The clockwork man remained slumped forward, immobile.
“It seems safe enough,” Dodger said.
“Get off of me you feral monkey child!” the doc shouted as he wiggled under Sarah’s weight.
“Let him up,” Dodger said.
The doc rolled out from under Sarah’s hold, and got to his feet before he rushed across the field to join Dodger. He moved about in a worried dance, patting his hands together as he shifted his worried gaze between the pair. “Oh, dear. Oh, dear, dear, dear. I should’ve never involved them. If I had only known. Too much metal for such a lightning storm.”
“You couldn’t have known it would be that bad,” Dodger said.

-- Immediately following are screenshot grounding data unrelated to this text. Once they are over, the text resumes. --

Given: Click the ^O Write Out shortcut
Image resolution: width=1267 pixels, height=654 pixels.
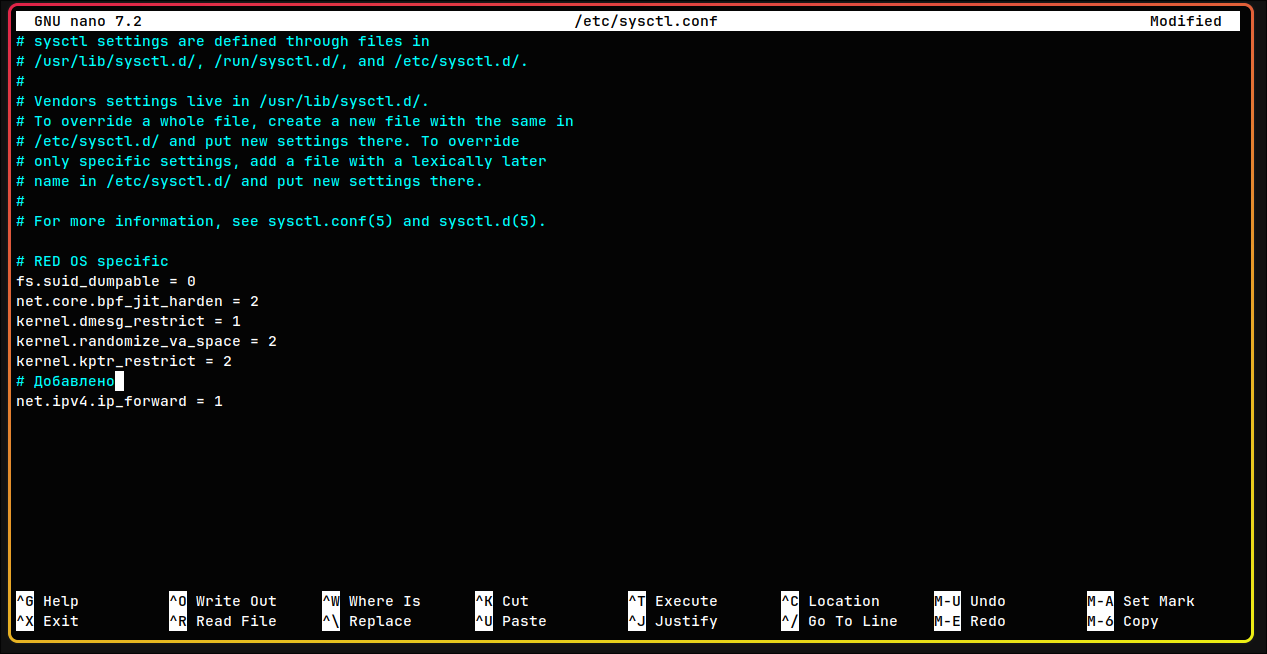Looking at the screenshot, I should click(222, 601).
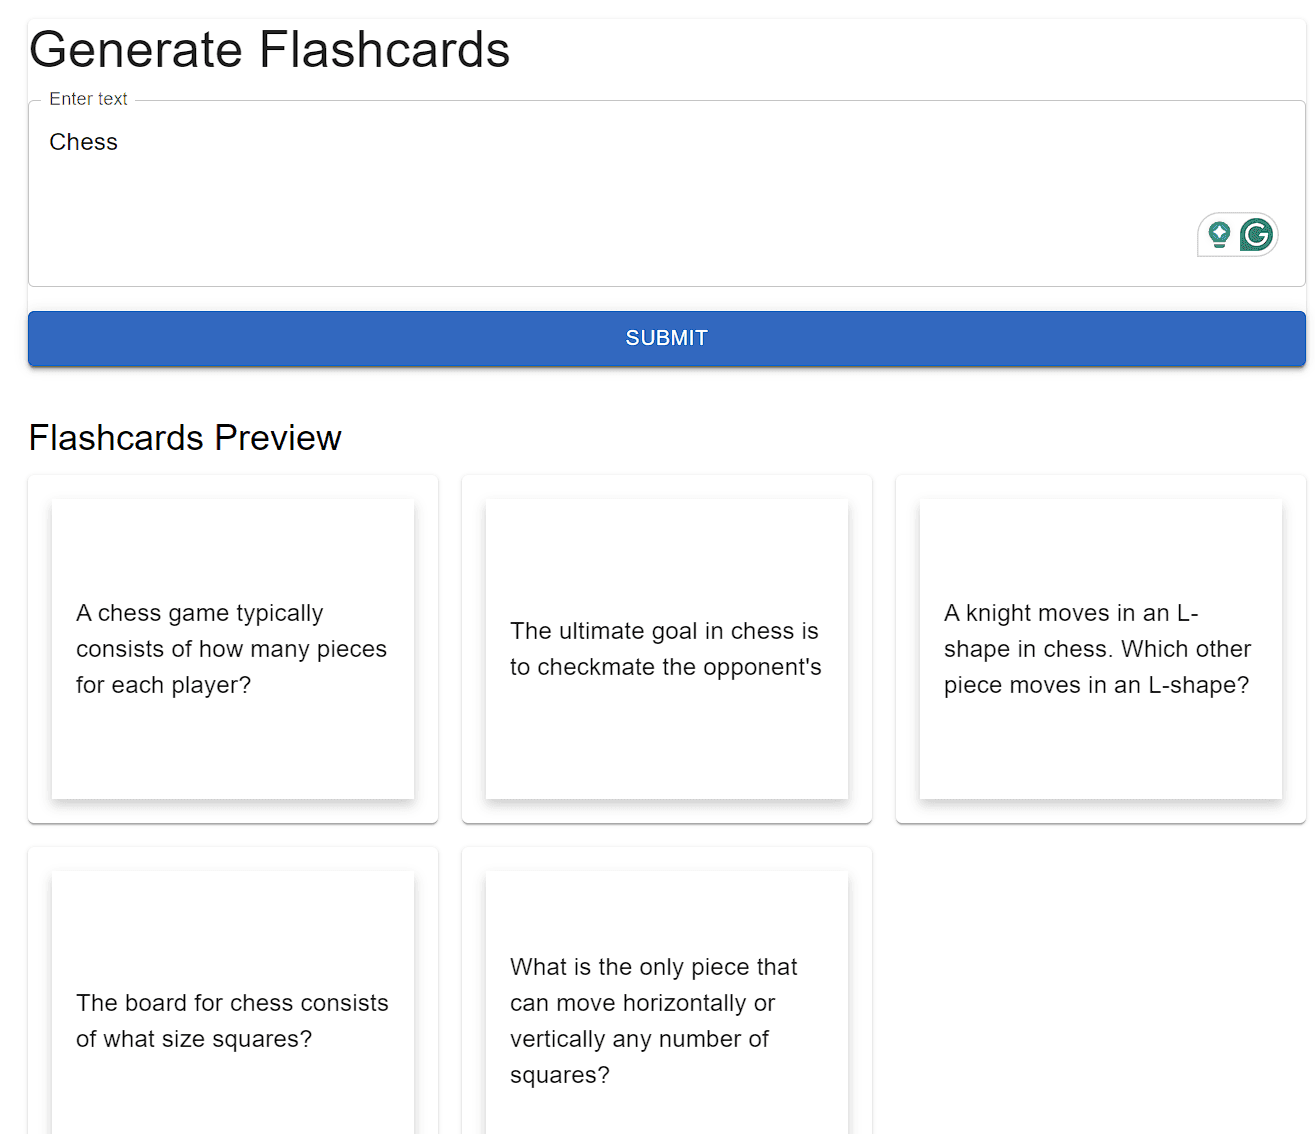Screen dimensions: 1315x1134
Task: Flip the flashcard about chess board square size
Action: click(x=232, y=1020)
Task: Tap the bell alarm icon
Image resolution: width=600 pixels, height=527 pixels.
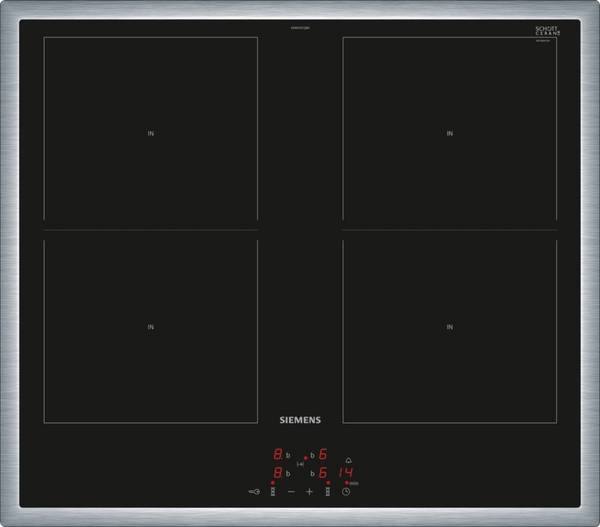Action: click(348, 460)
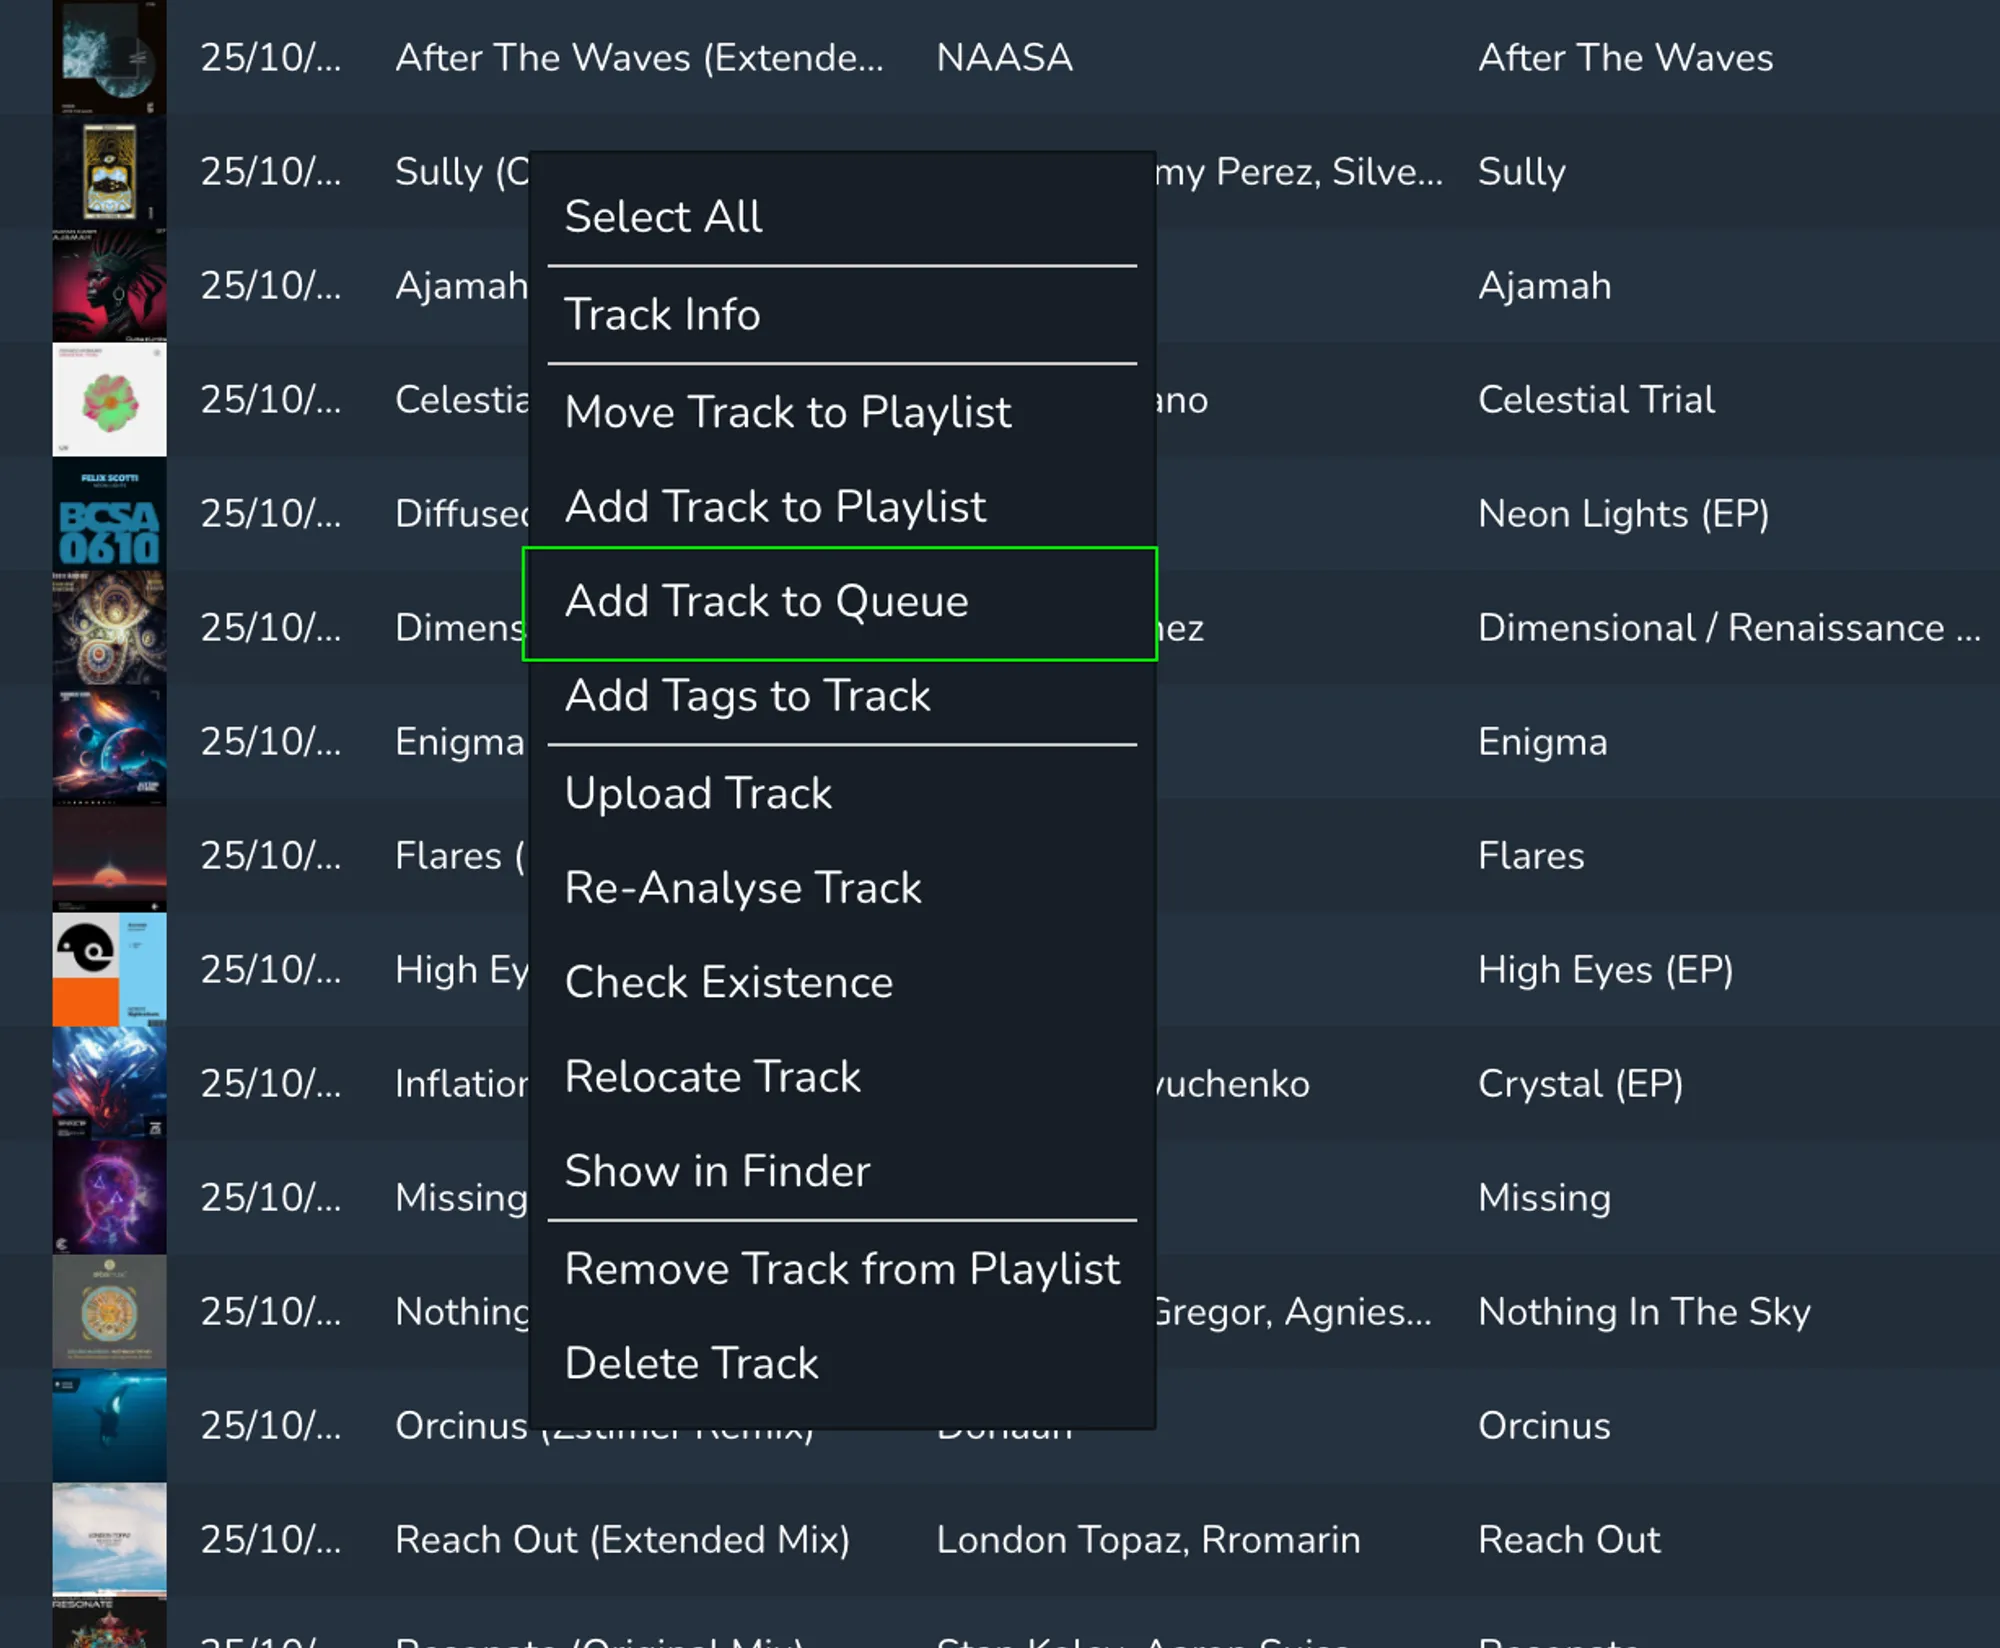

“I should have known. I should have been prepared. I thought the rod and net would protect them. This is my fault. My fault.”
“Doc,” Dodger said as he laid a heavy hand on the grieving man’s shoulder. “Get yourself together. Weeping and wailing won’t fix ‘em.”
The doc closed his eyes, drew a deep breath to steady his nerves, then nodded at Dodger. “Of course. We must collect ourselves in times of distress. First things first. Henry, you and Duncan see what is left of your craft.”
“Who?” Henry said.
“Will do,” Duncan said, returning to the group and his normal size. He handed the other half of the device to the doc. “Here you go, sir.”
“Thank you,” the doc said.
“Who is Duncan?” Henry said as Duncan took him by the arm and led him to the fallen Jenny.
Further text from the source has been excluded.